Aim of the task: Write the entries below as a JSON list of strings, one string for each line and no blank lines.

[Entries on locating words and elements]

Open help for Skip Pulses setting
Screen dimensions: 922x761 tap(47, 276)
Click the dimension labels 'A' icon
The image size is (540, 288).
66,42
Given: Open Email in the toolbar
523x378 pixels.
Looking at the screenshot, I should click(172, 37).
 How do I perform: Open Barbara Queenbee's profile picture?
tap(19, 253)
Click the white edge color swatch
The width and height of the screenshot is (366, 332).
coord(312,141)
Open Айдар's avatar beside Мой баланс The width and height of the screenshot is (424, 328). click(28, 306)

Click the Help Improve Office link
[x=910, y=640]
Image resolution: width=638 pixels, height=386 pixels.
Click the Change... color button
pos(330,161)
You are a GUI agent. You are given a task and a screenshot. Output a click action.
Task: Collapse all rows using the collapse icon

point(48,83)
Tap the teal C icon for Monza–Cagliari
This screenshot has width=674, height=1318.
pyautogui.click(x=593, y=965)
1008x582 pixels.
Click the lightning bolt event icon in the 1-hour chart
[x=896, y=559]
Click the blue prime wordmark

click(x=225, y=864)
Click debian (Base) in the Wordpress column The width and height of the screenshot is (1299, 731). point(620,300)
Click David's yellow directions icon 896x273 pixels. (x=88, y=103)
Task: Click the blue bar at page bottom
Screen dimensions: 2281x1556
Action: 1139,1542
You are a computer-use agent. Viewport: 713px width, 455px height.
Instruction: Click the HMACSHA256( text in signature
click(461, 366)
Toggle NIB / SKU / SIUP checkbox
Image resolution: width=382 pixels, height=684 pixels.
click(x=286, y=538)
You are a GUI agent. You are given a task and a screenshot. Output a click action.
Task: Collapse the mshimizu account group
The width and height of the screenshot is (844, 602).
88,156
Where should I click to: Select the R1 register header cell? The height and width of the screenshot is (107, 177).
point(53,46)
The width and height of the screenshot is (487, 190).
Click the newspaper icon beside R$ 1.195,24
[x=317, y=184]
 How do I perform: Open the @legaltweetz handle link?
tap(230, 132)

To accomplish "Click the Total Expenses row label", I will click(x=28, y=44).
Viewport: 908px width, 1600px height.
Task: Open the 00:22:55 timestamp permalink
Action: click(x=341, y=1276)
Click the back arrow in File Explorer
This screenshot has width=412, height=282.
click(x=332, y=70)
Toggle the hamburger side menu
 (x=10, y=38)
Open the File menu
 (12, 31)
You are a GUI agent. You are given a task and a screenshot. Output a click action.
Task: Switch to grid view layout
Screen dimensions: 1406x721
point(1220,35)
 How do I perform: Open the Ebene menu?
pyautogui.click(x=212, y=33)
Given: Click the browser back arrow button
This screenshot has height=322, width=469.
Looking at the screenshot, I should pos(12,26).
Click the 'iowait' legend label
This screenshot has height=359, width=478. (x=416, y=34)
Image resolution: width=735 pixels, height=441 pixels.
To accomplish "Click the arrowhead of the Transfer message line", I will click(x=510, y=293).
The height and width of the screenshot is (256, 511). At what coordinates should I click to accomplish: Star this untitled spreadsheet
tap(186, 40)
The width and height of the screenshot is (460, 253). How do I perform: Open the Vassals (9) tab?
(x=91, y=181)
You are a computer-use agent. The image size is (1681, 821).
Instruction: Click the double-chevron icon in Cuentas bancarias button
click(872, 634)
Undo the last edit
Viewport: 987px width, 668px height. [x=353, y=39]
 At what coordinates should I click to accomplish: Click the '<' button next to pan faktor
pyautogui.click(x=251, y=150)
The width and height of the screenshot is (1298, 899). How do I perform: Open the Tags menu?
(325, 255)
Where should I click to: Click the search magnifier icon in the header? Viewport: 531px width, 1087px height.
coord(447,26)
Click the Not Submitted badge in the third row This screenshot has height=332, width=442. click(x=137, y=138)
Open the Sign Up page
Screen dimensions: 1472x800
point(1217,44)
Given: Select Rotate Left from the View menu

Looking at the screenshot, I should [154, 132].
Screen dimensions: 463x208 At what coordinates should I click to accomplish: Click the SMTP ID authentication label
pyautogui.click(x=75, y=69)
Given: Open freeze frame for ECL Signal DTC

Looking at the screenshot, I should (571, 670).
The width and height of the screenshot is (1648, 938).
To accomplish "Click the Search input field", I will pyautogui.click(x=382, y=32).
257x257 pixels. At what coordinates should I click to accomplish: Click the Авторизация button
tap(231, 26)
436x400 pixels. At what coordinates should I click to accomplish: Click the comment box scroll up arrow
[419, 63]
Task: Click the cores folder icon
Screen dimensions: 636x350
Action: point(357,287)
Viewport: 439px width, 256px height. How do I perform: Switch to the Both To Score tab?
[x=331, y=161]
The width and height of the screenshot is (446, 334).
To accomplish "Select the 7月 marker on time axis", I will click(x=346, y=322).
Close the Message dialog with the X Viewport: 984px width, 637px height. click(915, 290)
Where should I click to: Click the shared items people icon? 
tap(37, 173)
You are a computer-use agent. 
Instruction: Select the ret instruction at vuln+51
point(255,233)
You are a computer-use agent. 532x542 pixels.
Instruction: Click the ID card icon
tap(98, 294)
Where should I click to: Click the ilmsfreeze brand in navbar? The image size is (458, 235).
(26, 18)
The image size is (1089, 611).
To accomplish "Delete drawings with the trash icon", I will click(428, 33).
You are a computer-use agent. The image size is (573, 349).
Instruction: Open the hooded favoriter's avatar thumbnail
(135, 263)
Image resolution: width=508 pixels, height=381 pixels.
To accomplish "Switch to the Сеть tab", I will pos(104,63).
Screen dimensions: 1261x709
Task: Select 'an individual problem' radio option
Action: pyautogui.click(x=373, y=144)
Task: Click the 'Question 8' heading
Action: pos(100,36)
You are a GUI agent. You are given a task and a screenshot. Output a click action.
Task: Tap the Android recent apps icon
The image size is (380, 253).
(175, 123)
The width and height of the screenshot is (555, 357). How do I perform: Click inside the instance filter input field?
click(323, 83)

Final answer:
[
  "Open help for Skip Pulses setting",
  "Screen dimensions: 922x761 tap(47, 276)",
  "Click the dimension labels 'A' icon",
  "The image size is (540, 288).",
  "66,42",
  "Given: Open Email in the toolbar",
  "523x378 pixels.",
  "Looking at the screenshot, I should click(172, 37).",
  " How do I perform: Open Barbara Queenbee's profile picture?",
  "tap(19, 253)",
  "Click the white edge color swatch",
  "The width and height of the screenshot is (366, 332).",
  "coord(312,141)",
  "Open Айдар's avatar beside Мой баланс The width and height of the screenshot is (424, 328). click(28, 306)",
  "Click the Help Improve Office link",
  "[x=910, y=640]",
  "Image resolution: width=638 pixels, height=386 pixels.",
  "Click the Change... color button",
  "pos(330,161)",
  "You are a GUI agent. You are given a task and a screenshot. Output a click action.",
  "Task: Collapse all rows using the collapse icon",
  "point(48,83)",
  "Tap the teal C icon for Monza–Cagliari",
  "This screenshot has width=674, height=1318.",
  "pyautogui.click(x=593, y=965)",
  "1008x582 pixels.",
  "Click the lightning bolt event icon in the 1-hour chart",
  "[x=896, y=559]",
  "Click the blue prime wordmark",
  "click(x=225, y=864)",
  "Click debian (Base) in the Wordpress column The width and height of the screenshot is (1299, 731). point(620,300)",
  "Click David's yellow directions icon 896x273 pixels. (x=88, y=103)",
  "Task: Click the blue bar at page bottom",
  "Screen dimensions: 2281x1556",
  "Action: 1139,1542",
  "You are a computer-use agent. Viewport: 713px width, 455px height.",
  "Instruction: Click the HMACSHA256( text in signature",
  "click(461, 366)",
  "Toggle NIB / SKU / SIUP checkbox",
  "Image resolution: width=382 pixels, height=684 pixels.",
  "click(x=286, y=538)",
  "You are a GUI agent. You are given a task and a screenshot. Output a click action.",
  "Task: Collapse the mshimizu account group",
  "The width and height of the screenshot is (844, 602).",
  "88,156",
  "Where should I click to: Select the R1 register header cell? The height and width of the screenshot is (107, 177).",
  "point(53,46)",
  "The width and height of the screenshot is (487, 190).",
  "Click the newspaper icon beside R$ 1.195,24",
  "[x=317, y=184]",
  " How do I perform: Open the @legaltweetz handle link?",
  "tap(230, 132)",
  "To accomplish \"Click the Total Expenses row label\", I will click(x=28, y=44).",
  "Viewport: 908px width, 1600px height.",
  "Task: Open the 00:22:55 timestamp permalink",
  "Action: click(x=341, y=1276)",
  "Click the back arrow in File Explorer",
  "This screenshot has width=412, height=282.",
  "click(x=332, y=70)",
  "Toggle the hamburger side menu",
  " (x=10, y=38)",
  "Open the File menu",
  " (12, 31)",
  "You are a GUI agent. You are given a task and a screenshot. Output a click action.",
  "Task: Switch to grid view layout",
  "Screen dimensions: 1406x721",
  "point(1220,35)",
  " How do I perform: Open the Ebene menu?",
  "pyautogui.click(x=212, y=33)",
  "Given: Click the browser back arrow button",
  "This screenshot has height=322, width=469.",
  "Looking at the screenshot, I should pos(12,26).",
  "Click the 'iowait' legend label",
  "This screenshot has height=359, width=478. (x=416, y=34)",
  "Image resolution: width=735 pixels, height=441 pixels.",
  "To accomplish \"Click the arrowhead of the Transfer message line\", I will click(x=510, y=293).",
  "The height and width of the screenshot is (256, 511). At what coordinates should I click to accomplish: Star this untitled spreadsheet",
  "tap(186, 40)",
  "The width and height of the screenshot is (460, 253). How do I perform: Open the Vassals (9) tab?",
  "(x=91, y=181)",
  "You are a computer-use agent. The image size is (1681, 821).",
  "Instruction: Click the double-chevron icon in Cuentas bancarias button",
  "click(872, 634)",
  "Undo the last edit",
  "Viewport: 987px width, 668px height. [x=353, y=39]",
  " At what coordinates should I click to accomplish: Click the '<' button next to pan faktor",
  "pyautogui.click(x=251, y=150)",
  "The width and height of the screenshot is (1298, 899). How do I perform: Open the Tags menu?",
  "(325, 255)",
  "Where should I click to: Click the search magnifier icon in the header? Viewport: 531px width, 1087px height.",
  "coord(447,26)",
  "Click the Not Submitted badge in the third row This screenshot has height=332, width=442. click(x=137, y=138)",
  "Open the Sign Up page",
  "Screen dimensions: 1472x800",
  "point(1217,44)",
  "Given: Select Rotate Left from the View menu",
  "Looking at the screenshot, I should [154, 132].",
  "Screen dimensions: 463x208 At what coordinates should I click to accomplish: Click the SMTP ID authentication label",
  "pyautogui.click(x=75, y=69)",
  "Given: Open freeze frame for ECL Signal DTC",
  "Looking at the screenshot, I should (571, 670).",
  "The width and height of the screenshot is (1648, 938).",
  "To accomplish \"Click the Search input field\", I will pyautogui.click(x=382, y=32).",
  "257x257 pixels. At what coordinates should I click to accomplish: Click the Авторизация button",
  "tap(231, 26)",
  "436x400 pixels. At what coordinates should I click to accomplish: Click the comment box scroll up arrow",
  "[419, 63]",
  "Task: Click the cores folder icon",
  "Screen dimensions: 636x350",
  "Action: point(357,287)",
  "Viewport: 439px width, 256px height. How do I perform: Switch to the Both To Score tab?",
  "[x=331, y=161]",
  "The width and height of the screenshot is (446, 334).",
  "To accomplish \"Select the 7月 marker on time axis\", I will click(x=346, y=322).",
  "Close the Message dialog with the X Viewport: 984px width, 637px height. click(915, 290)",
  "Where should I click to: Click the shared items people icon? ",
  "tap(37, 173)",
  "You are a computer-use agent. ",
  "Instruction: Select the ret instruction at vuln+51",
  "point(255,233)",
  "You are a computer-use agent. 532x542 pixels.",
  "Instruction: Click the ID card icon",
  "tap(98, 294)",
  "Where should I click to: Click the ilmsfreeze brand in navbar? The image size is (458, 235).",
  "(26, 18)",
  "The image size is (1089, 611).",
  "To accomplish \"Delete drawings with the trash icon\", I will click(428, 33).",
  "You are a computer-use agent. The image size is (573, 349).",
  "Instruction: Open the hooded favoriter's avatar thumbnail",
  "(135, 263)",
  "Image resolution: width=508 pixels, height=381 pixels.",
  "To accomplish \"Switch to the Сеть tab\", I will pos(104,63).",
  "Screen dimensions: 1261x709",
  "Task: Select 'an individual problem' radio option",
  "Action: pyautogui.click(x=373, y=144)",
  "Task: Click the 'Question 8' heading",
  "Action: pos(100,36)",
  "You are a GUI agent. You are given a task and a screenshot. Output a click action.",
  "Task: Tap the Android recent apps icon",
  "The image size is (380, 253).",
  "(175, 123)",
  "The width and height of the screenshot is (555, 357). How do I perform: Click inside the instance filter input field?",
  "click(323, 83)"
]